グレイは警護らしく、家の近辺を見回っている。
「わぁ……綺麗なところですね。とても落ち着くし、それに眺めもいいです」
「でしょう? ウチの自慢です」
みんなとの家が褒められるとうれしい。
自然と笑顔になってしまう。
「最近、リフォームしたばかりなんですけど、とても良い感じにできたと思っていて……こうして、ユウキさまにも良いと言っていただけて、とてもうれしいです」
「えっと……」
ふと、ユウキさまの顔色が変わる。
気を悪くしたとか、そういう感じはしないのだけど……
なにやら俺の様子を気にしているみたいで、チラチラと視線が飛んでくる。
「どうかしましたか?」
「そのこと、なんですが……」
どのこと?
「ちょっと唐突な話をしますが、僕は王族に向いていないと思うのです」
「本当に唐突ですね……」
「王は、あのように威厳を備えているのですが、僕は、どうにもそういうのは苦手でして……もっと気楽にしていたいと思うのです。まあ、立場上それは難しいため、それなりにきちんとしてはいますが」
「そう、ですね……自分が言うのもなんですが、それなりにわかるところはあります」
俺も、ホライズンの英雄とか言われているからな。
そんな大層なものじゃないから、もっと普通に見てほしい、と思う時はたまにある。
「なので、いつでもどこでもとは言いませんが、人前でなければ、よければもっと気さくに……シュラウドさんの仲間にしているように接していただけませんか?」
「え? いや、しかしそれは……」
「そうしていただけると、とてもうれしいです。そして……」
ユウキさまは、そっと手を差し出してきた。
その顔は不安と期待、相反する感情で揺れている。
「よかったら、僕と友達になっていただけませんか?」
「友達に……?」
「はい。
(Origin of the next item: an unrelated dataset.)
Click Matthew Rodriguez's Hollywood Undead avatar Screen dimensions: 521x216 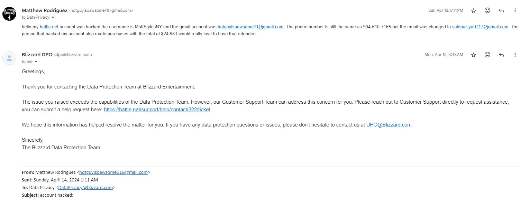coord(9,14)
たぶん、僕とシュラウドさんは、良い友達になれると思うのです。ただの直感ですが……でも、僕の直感はわりと当たるのですよ」
ユウキさまは、こんな人なのか。
凛としている人かと思えば、親しみやすいところがあり、笑顔が優しい。
そんな人柄に、俺は惹かれているのかもしれない。
自然と、この人のことをもっと知りたいと思っていた。
「一つ、条件があります」
「条件ですか? それは、どのような……」
「……俺のことは、レインで。友達ならそう呼ぶだろう? な、ユウキ」
「あ……」
ユウキさまは……いや。
ユウキは、にっこりと笑う。
「そうだね、レイン」
「よろしく、ユウキ」
俺達はしっかりと握手を交わした。